The spirit pointed back over its shoulder with its thumb. Kyrylo did his best to make out the shape of one of the buildings, the one they had been the closest to before. “Could you keep it down? You’re ruining the ambience for the customers.” The being shook its head and sighed then stepped back into the fog. Kyrylo heard a door open, listening for it this time, wood scraping against the stone. Then it slammed shut.
“That was the wall I punched,” Felix said, running his hands through the stubble on his head. “Did a spirit just tell me off?” His hand slid down to his cheek, tugging half his face down with it.
“So you also didn’t know they could talk?” Kyrylo’s eyes were all over the place, trying to suddenly take in the city around them as he realized the whole thing could be packed with spirits, all just out of view, wandering through the fog, sitting behind a door, watching through a window. Anything was possible now.
“No, they can talk. They like try to manipulate you and stuff sometimes, some of them are arrogant before you kill them, it’s just not often you’re engaging them that long so it’s pretty rare. But…” Felix trailed off and shook his head, then he slapped himself in the face. He stared at his hand for a moment after, then in the direction the spirit had left, the disbelief practically etched into his features. “I mean they’ve never told me to do something…normal. Why didn’t it try to kill us?”
“They just live here then?” Kyrylo added. “Like live live? They build cities and are customers of things and are not just specters in a different dimension haunting people?”
“Yes?” Felix gave him a shrug back but he was unable to play mister cool. His own confusion, evident in his expressions, gave away the game. This was all new to both of them.

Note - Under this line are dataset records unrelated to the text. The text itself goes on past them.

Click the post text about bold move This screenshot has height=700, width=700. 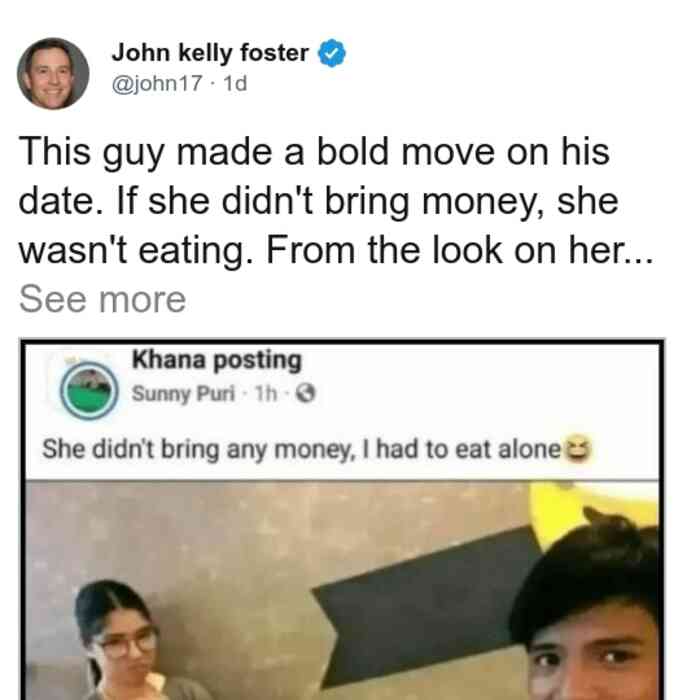[336, 201]
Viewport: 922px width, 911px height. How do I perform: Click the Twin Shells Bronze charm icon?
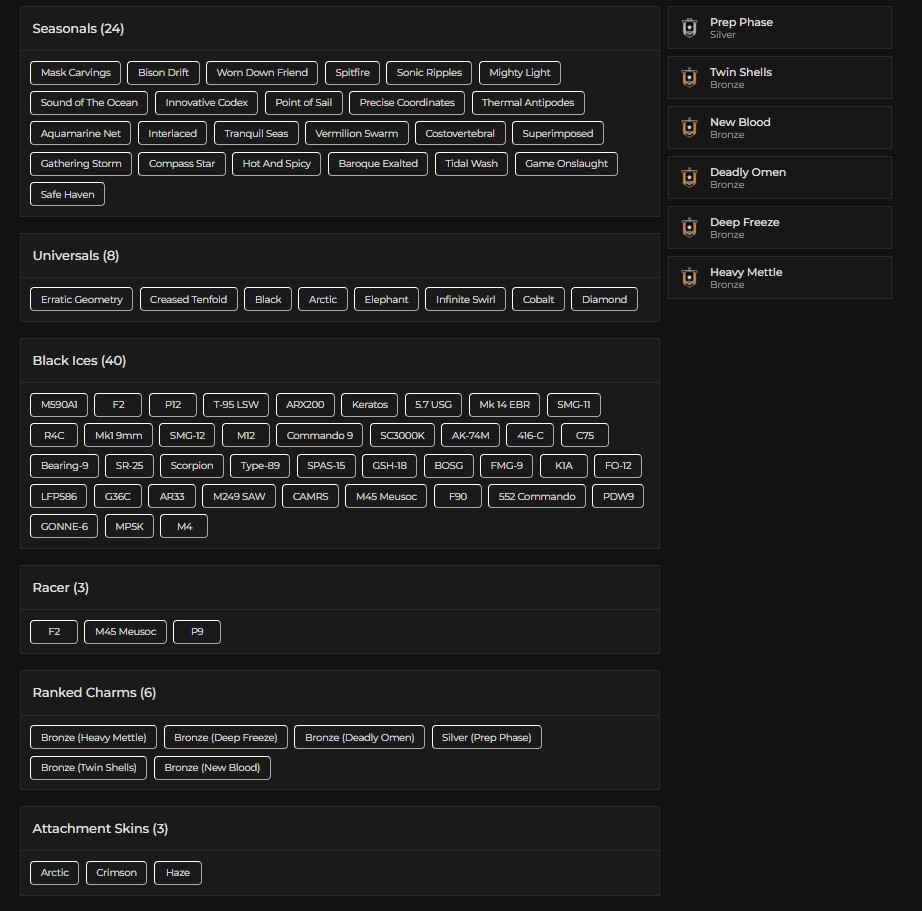(689, 78)
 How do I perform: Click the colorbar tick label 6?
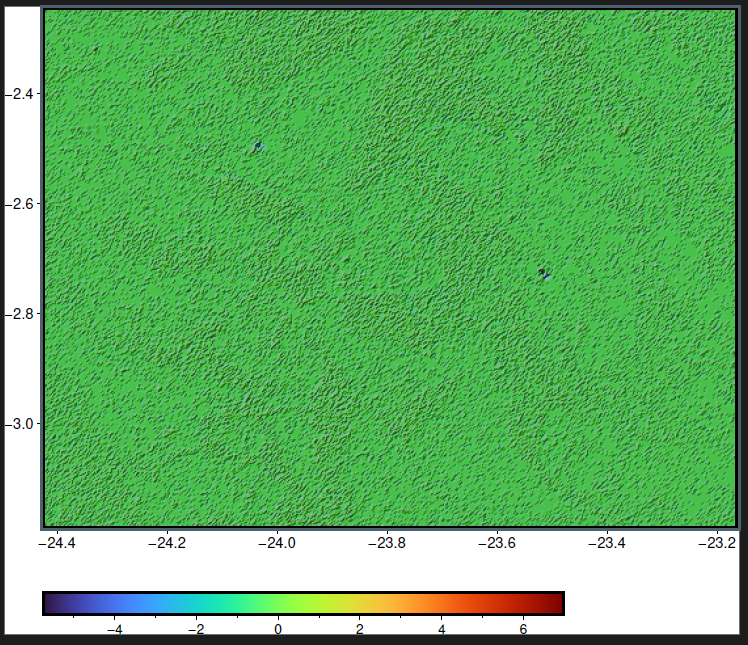[x=523, y=630]
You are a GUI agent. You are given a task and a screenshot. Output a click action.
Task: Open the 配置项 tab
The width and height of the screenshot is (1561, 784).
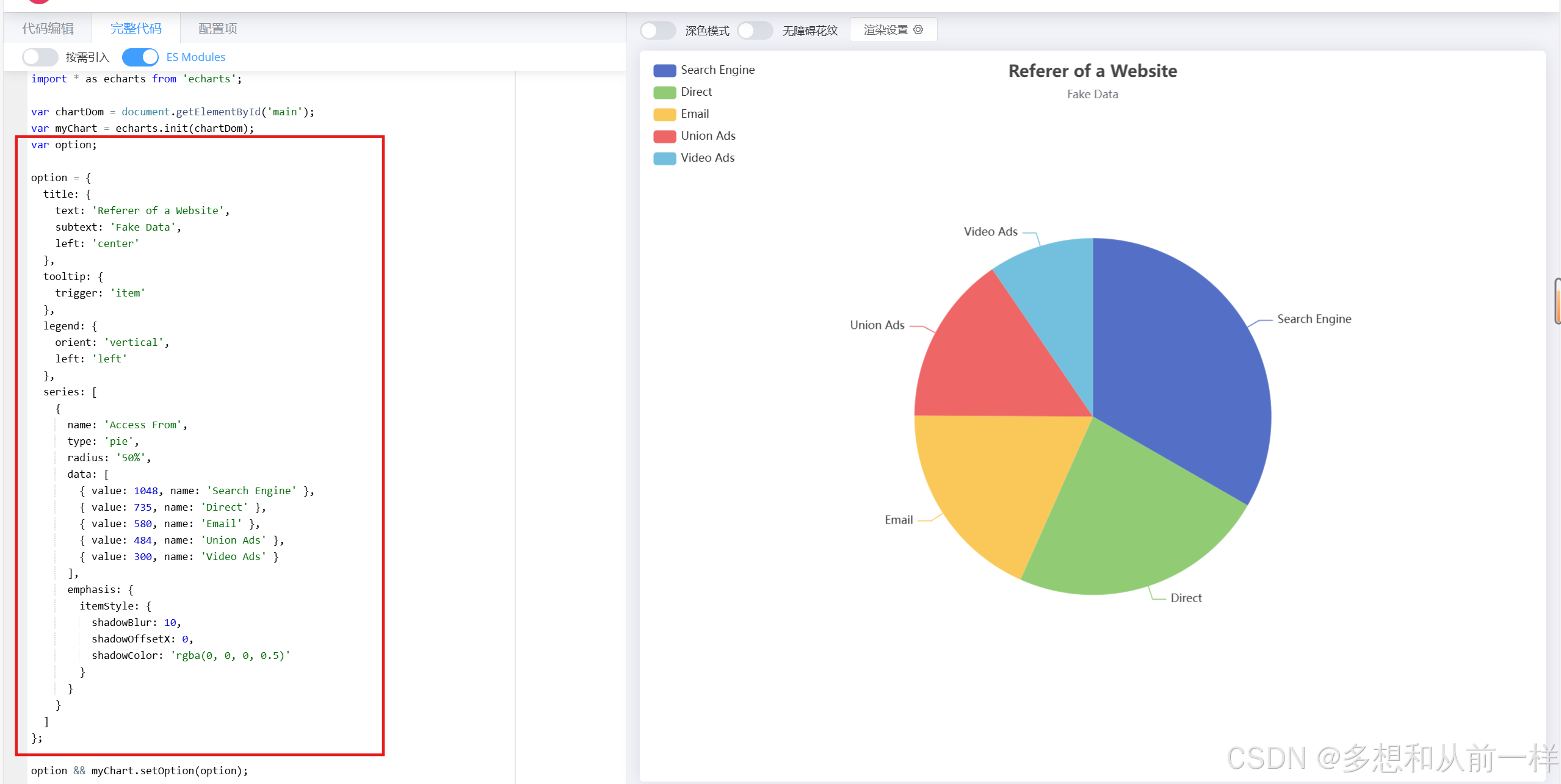point(217,29)
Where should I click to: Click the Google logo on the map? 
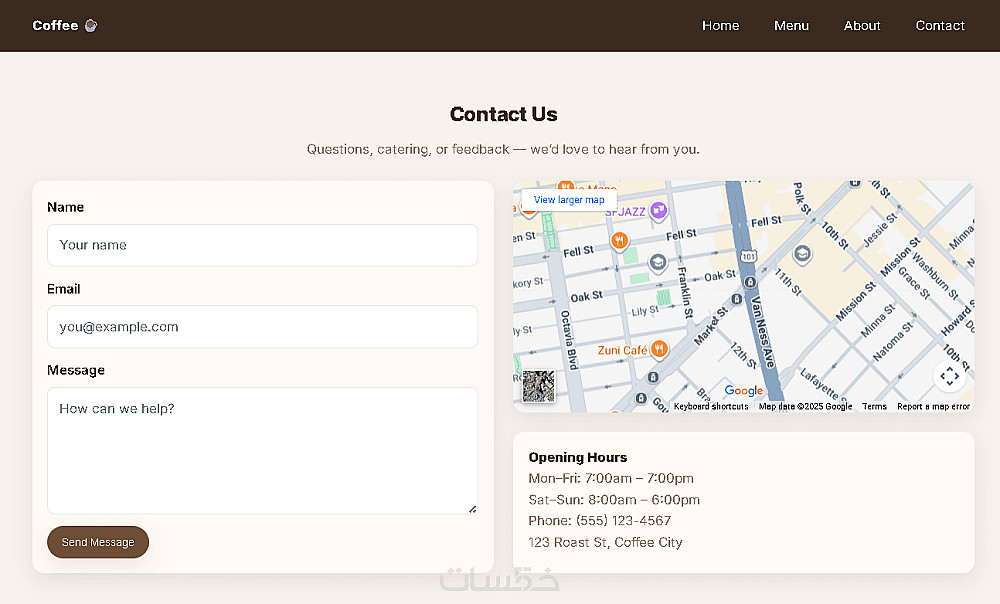pyautogui.click(x=743, y=391)
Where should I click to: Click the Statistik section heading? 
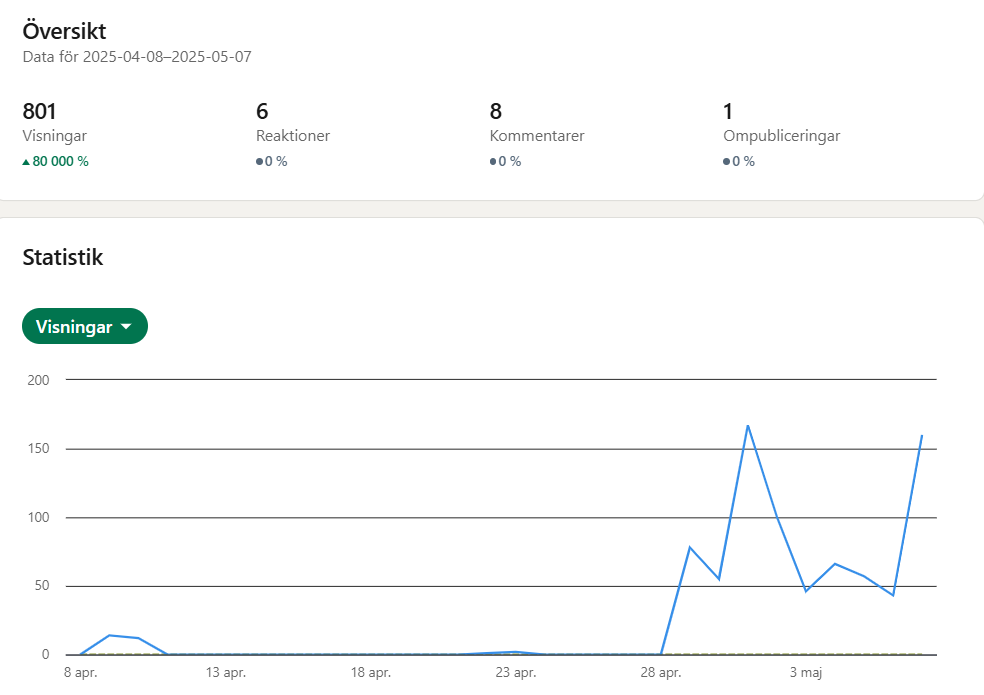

They both stood there. Kyrylo felt the dampness of the fog pressing into his clothes as it continued to roll past them. He kept trying to process but his mind ran into a rut and refused to get out, fixated on a single detail, on only one possible answer, refusing to explore any other concept until it got the answer it desired.
“So we’re going in, right?” Felix’s words hit Kyrylo’s brain perfectly. It seemed he was just as hung up on the curiosity of knowing what the hell was happening inside the brick walls.
Kyrylo gave a shrug as response and the pair strutted forth, reaching a faded yellow door, flecked with chips in the paint and scratches in the wood, laced with ribbons of metal crisscrossing to reinforce it in age. There was a piece of him tugging at his compulsion, reminding him that there was a little device with an emergency recall, that they weren’t supposed to be here, that he didn’t even know if it was actually possible to leave again.
None of it mattered. He was going to cross through, bitter that normalcy continued to get further behind him and yet unable to stop himself from getting the answer. The door opened.
It wasn’t very bright inside, lit mainly by candles suspended from the ceiling in glass orbs. Kyrylo had been expecting to be blinded compared to the relative darkness outside so he was taken back by the dim experience within.
It was also small, with two round tables at standing height and a bar with no stools running along the wall to his right. The antler spirit was behind it, pulling down different bottles from off shelves and inspecting them, rubbing them with a towel and placing them carefully back on their perch. There was only one other…thing in the space, covered in a cloak and eyeing them from under a dark hood, a single red orb that snapped to their movements.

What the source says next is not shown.